Following the keynote address, Dr. Curtis Langlotz from Stanford University hosted a fireside chat, during which he and Ng addressed additional concerns regarding AI in radiology, beginning with the fear that AI may one day replace radiologists.

 

"In the tech world, we're used to dramatically shifting our work every five years, and now we're forcing other fields to change their pace faster than before," Ng said. "A lot of the tasks that radiologists do are ripe for automation, sure, but if radiologists think about what the important work is and are willing to broaden their horizons to focus on slightly different tasks, they will be fine."

 

Using retail as a precedent, Ng concluded by illustrating the broader implications of the inevitable centralization of data as a result of integrating AI into radiology. Historically, retail has long maintained a balance of power in terms of decision-making. Individual stores had to make small decisions because only they had access to local knowledge, whereas company headquarters focused on large-scale decisions. With the rise of the internet and AI, headquarters can now collect data at a single store level and use the data to make decisions that they then push to the periphery.

 

AI is an accelerating trend that allows the center to process data and make decisions in a way that is more efficient than ever before, Ng said.
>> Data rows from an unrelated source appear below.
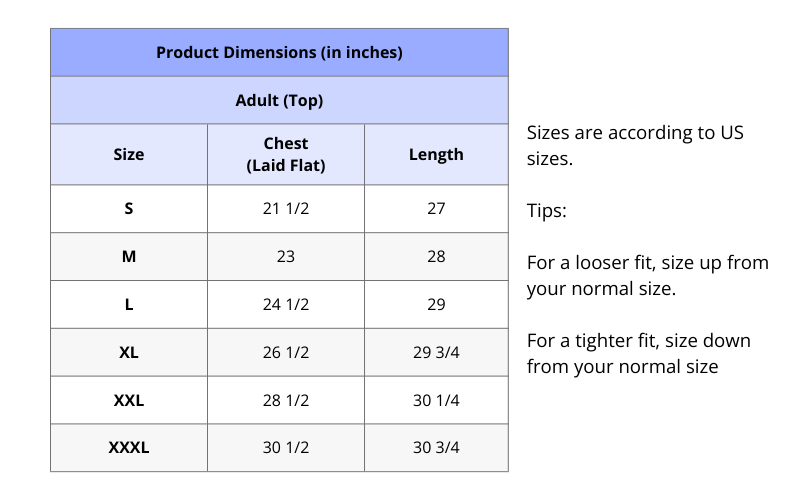The width and height of the screenshot is (800, 500).
Task: Select the XL size row label
Action: coord(129,353)
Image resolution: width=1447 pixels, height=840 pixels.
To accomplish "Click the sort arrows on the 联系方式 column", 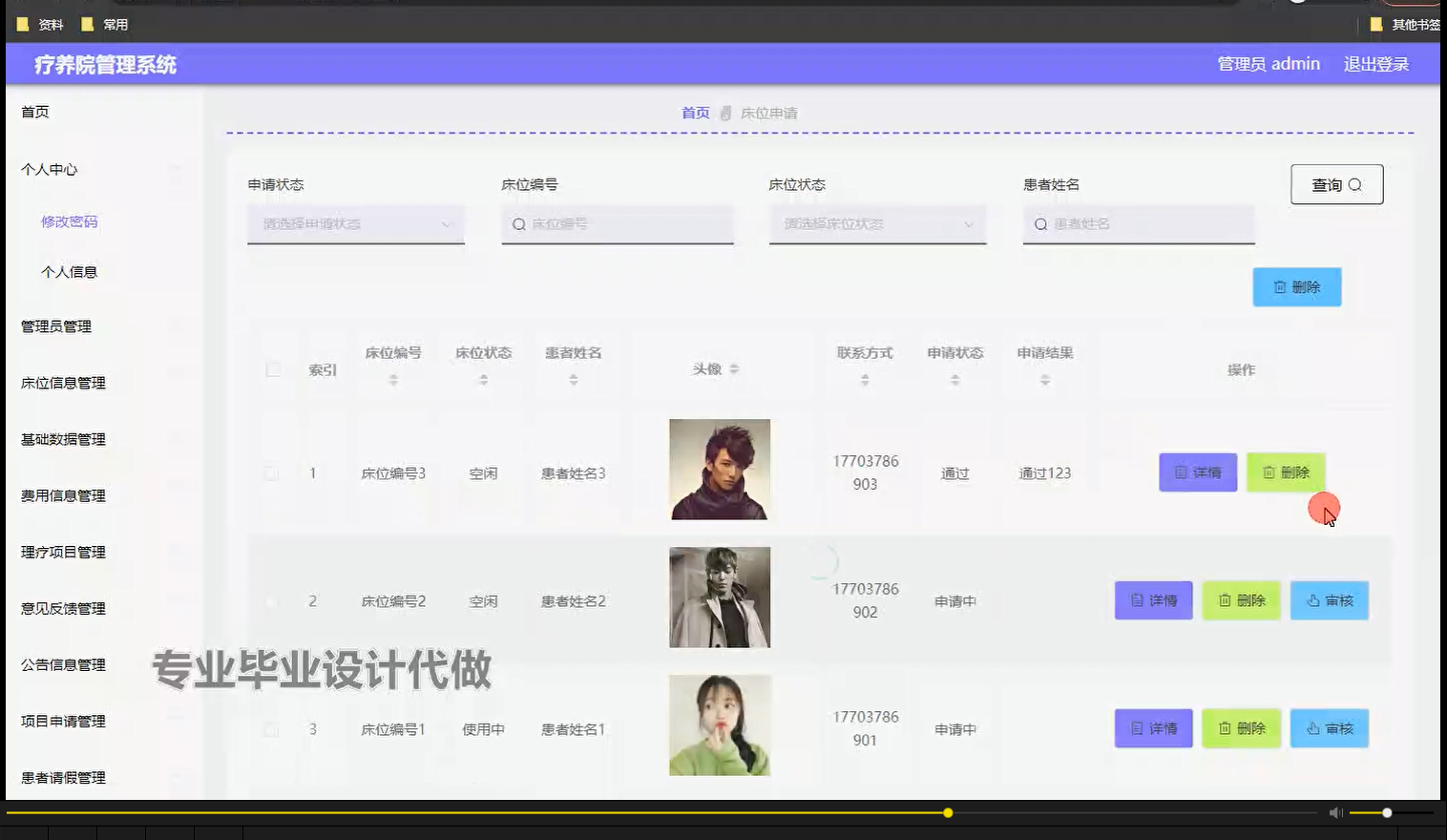I will (x=865, y=379).
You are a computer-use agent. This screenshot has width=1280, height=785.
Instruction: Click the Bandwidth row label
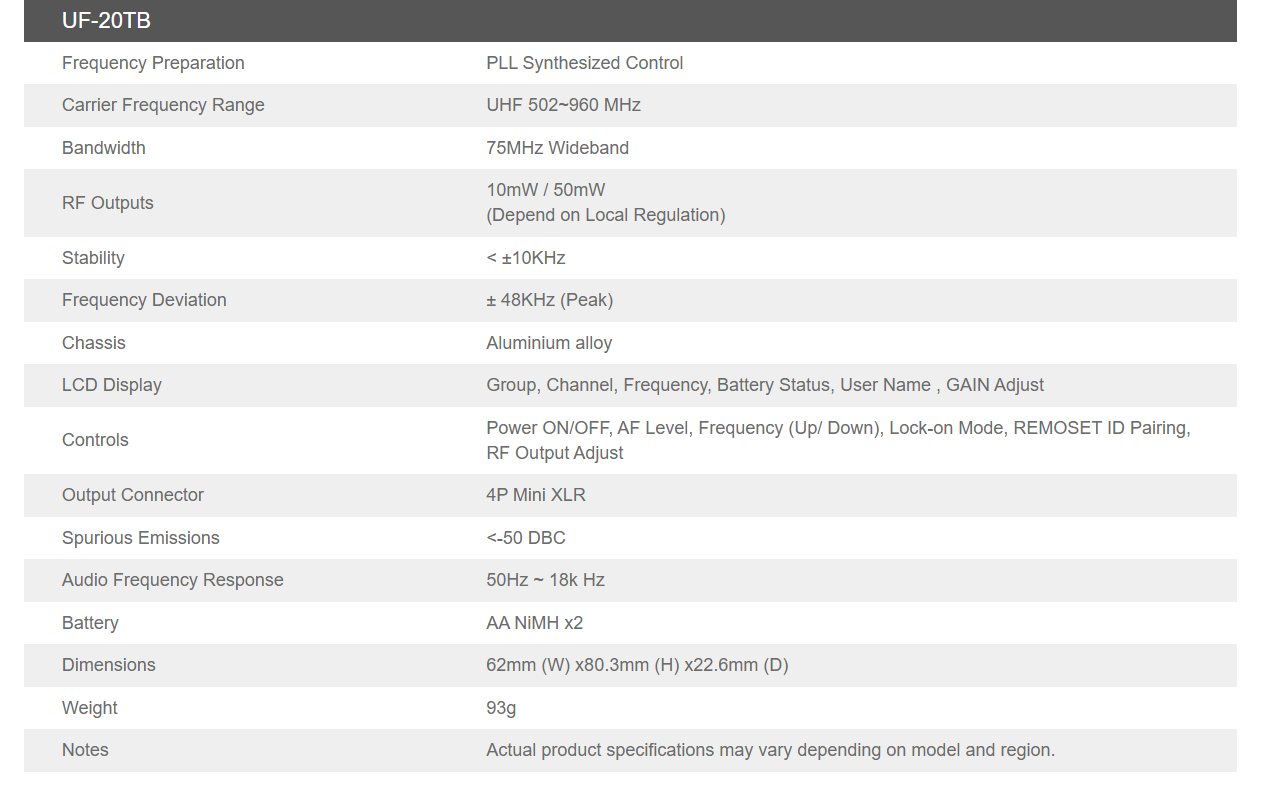pos(104,148)

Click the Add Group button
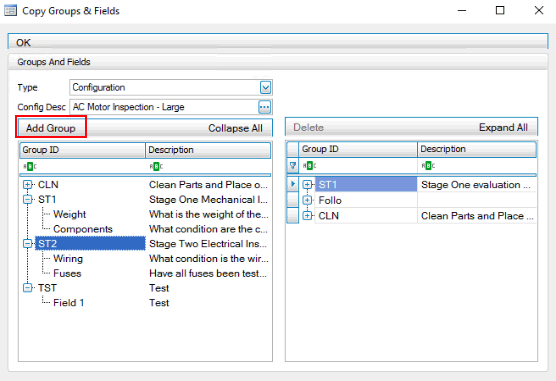[51, 128]
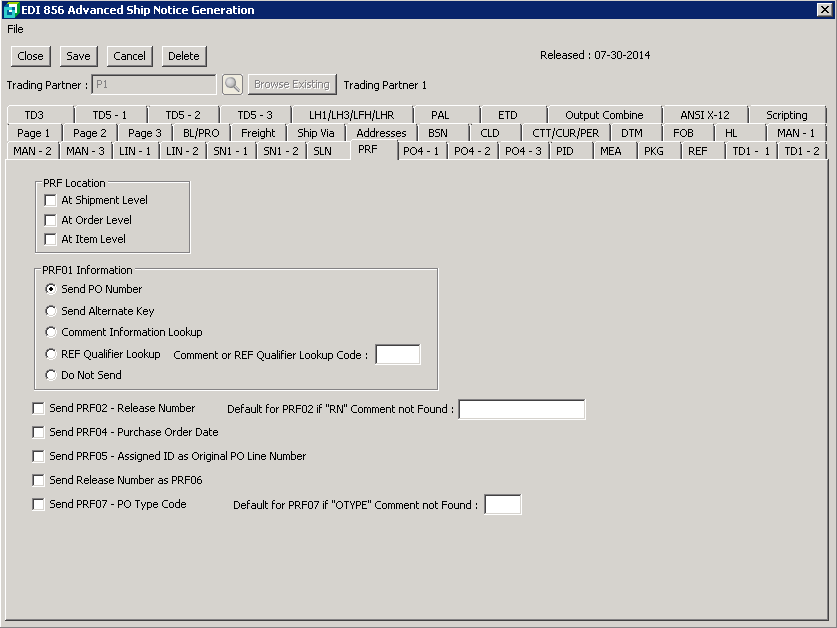
Task: Select the Send Alternate Key radio button
Action: (51, 311)
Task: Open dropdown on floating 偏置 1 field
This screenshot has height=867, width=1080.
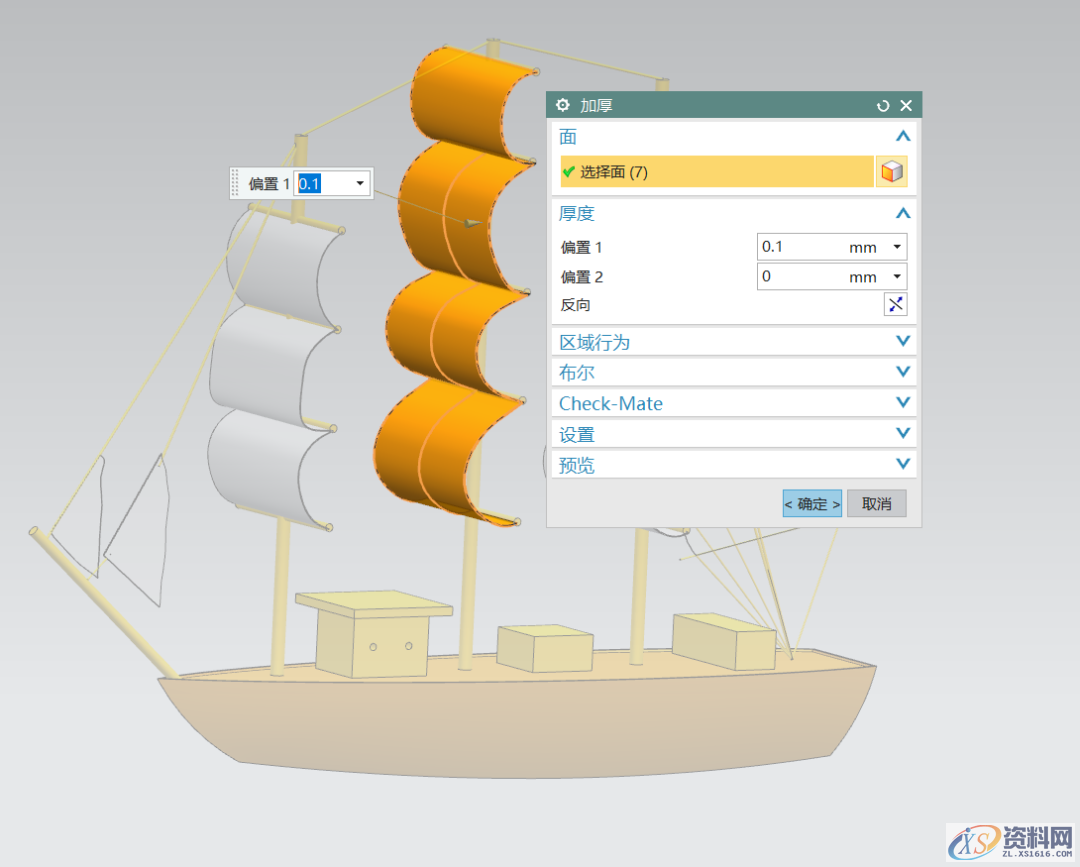Action: 359,184
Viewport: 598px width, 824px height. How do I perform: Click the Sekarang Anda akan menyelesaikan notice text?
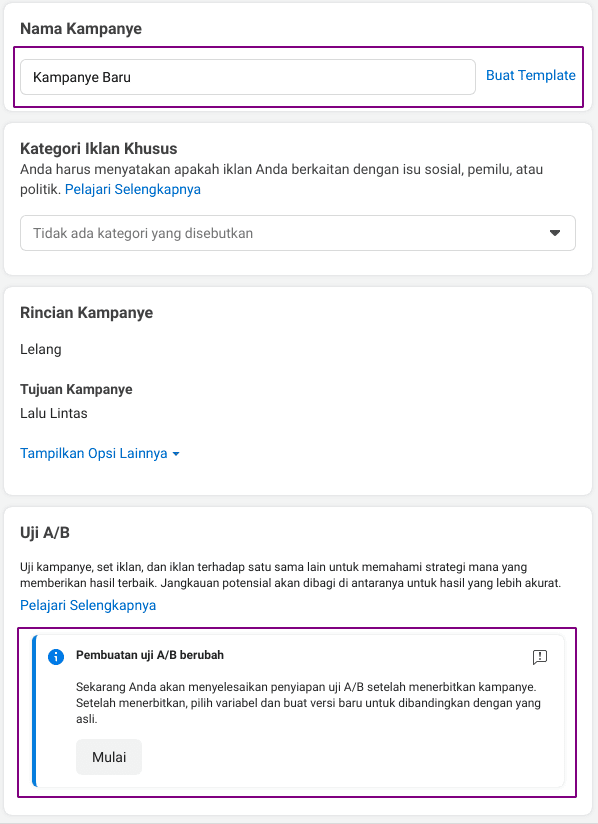308,703
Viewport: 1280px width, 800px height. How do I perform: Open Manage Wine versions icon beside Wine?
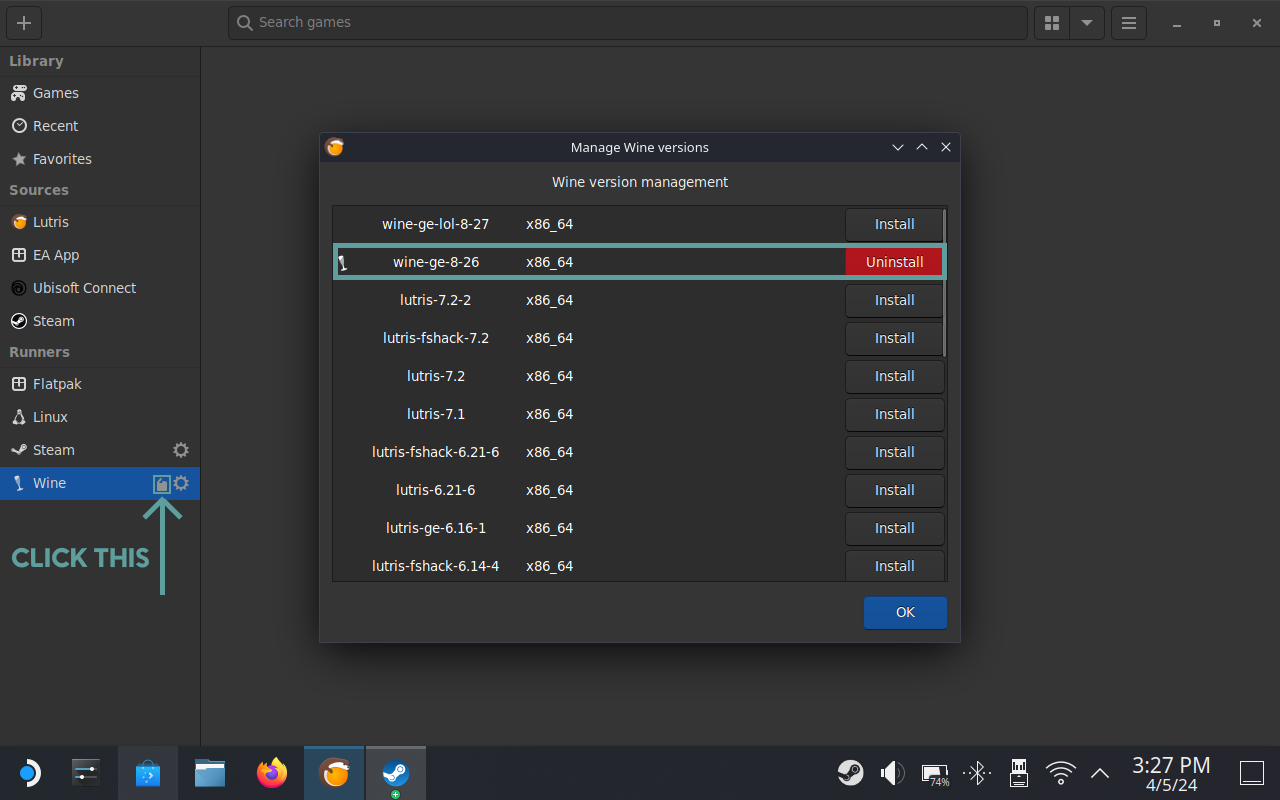tap(161, 484)
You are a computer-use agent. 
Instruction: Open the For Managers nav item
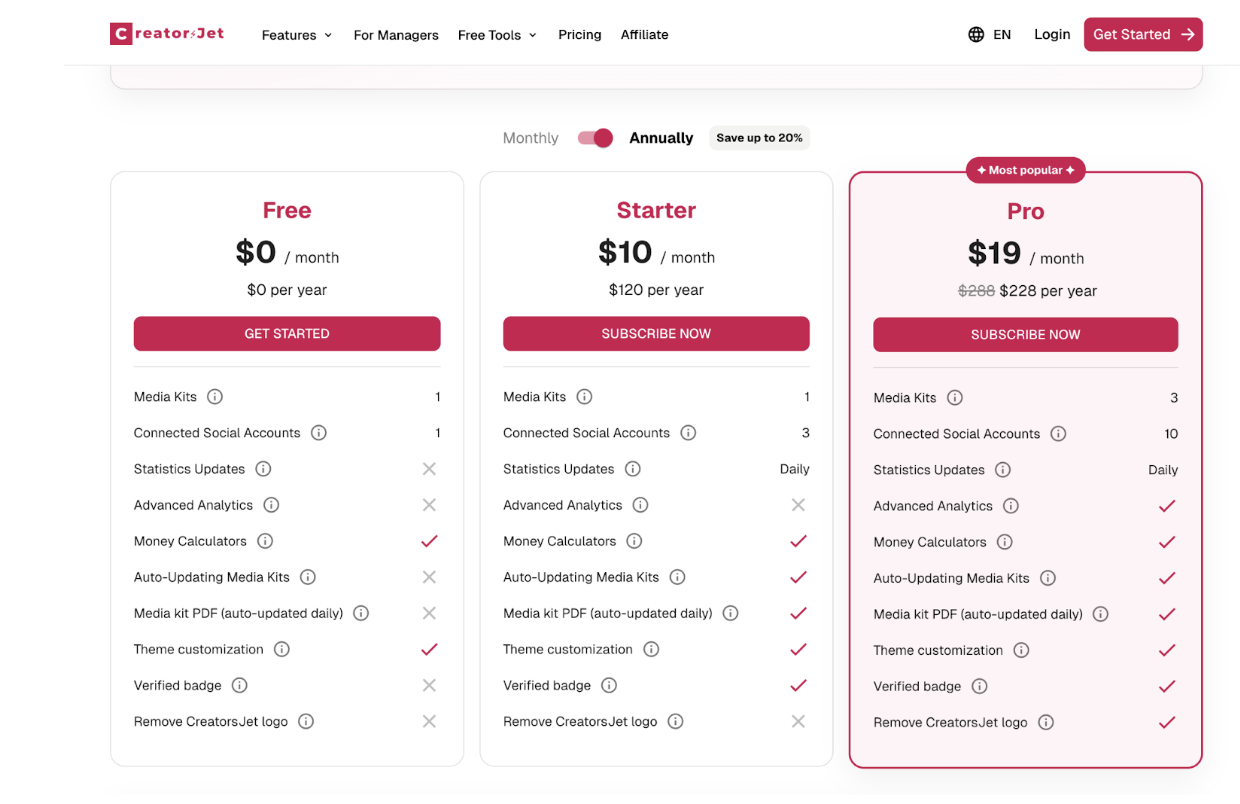tap(396, 35)
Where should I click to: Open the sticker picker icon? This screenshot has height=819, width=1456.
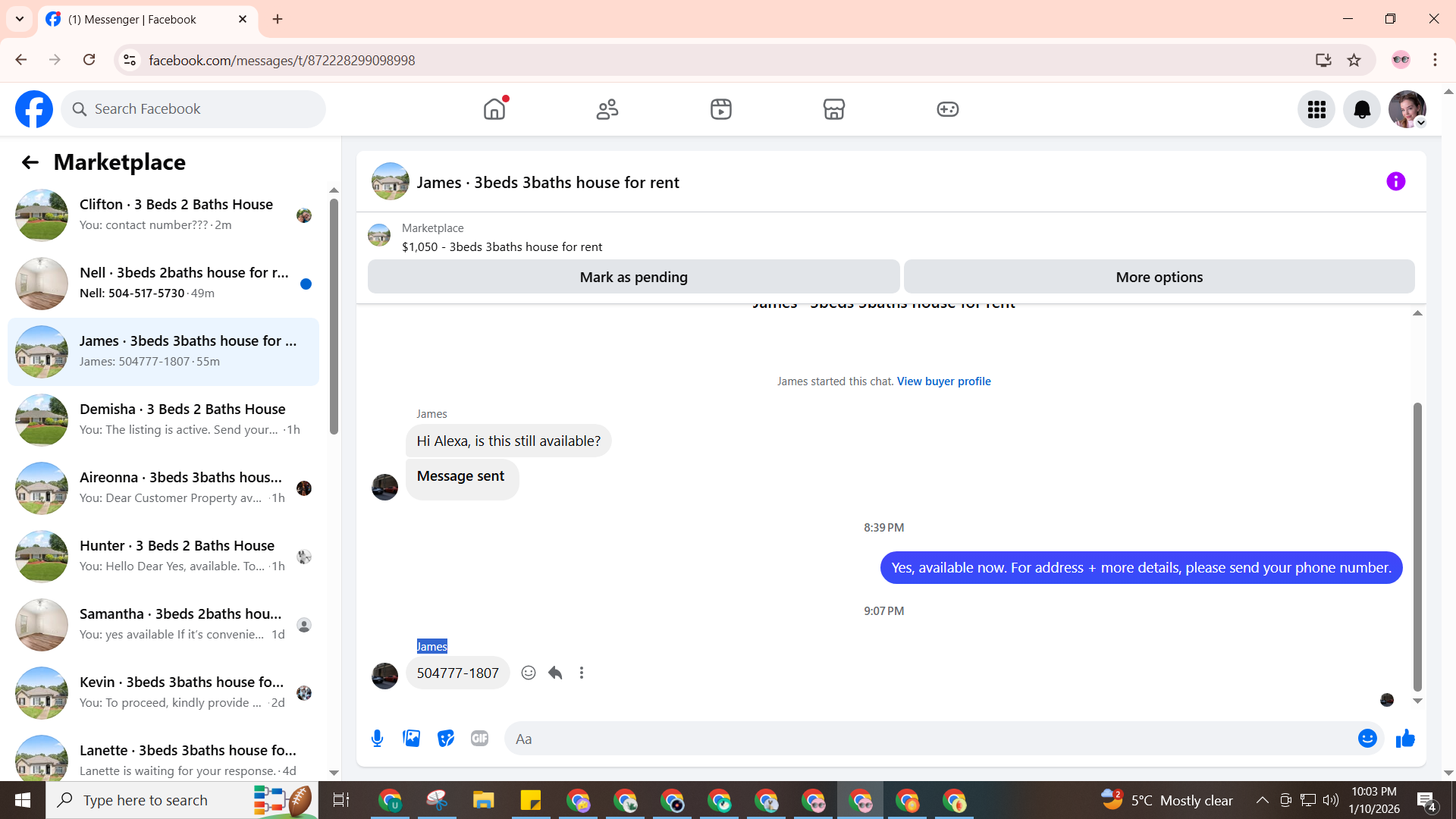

The danger here is that the centralization of data and subsequent decision-making could leave out crucial players.

 

"One of the unfortunate things about AI is that, in multiple industries, we are increasingly creating a winner-take-all dynamic," he said. "So even as we create tremendous value, I think that, left to its own devices, [AI] also creates a lot of inequality. As industries navigate that balance, I think it is important to place protections ... to ensure that, even as we use AI to create a lot of value for our industry as a whole, that value is distributed fairly."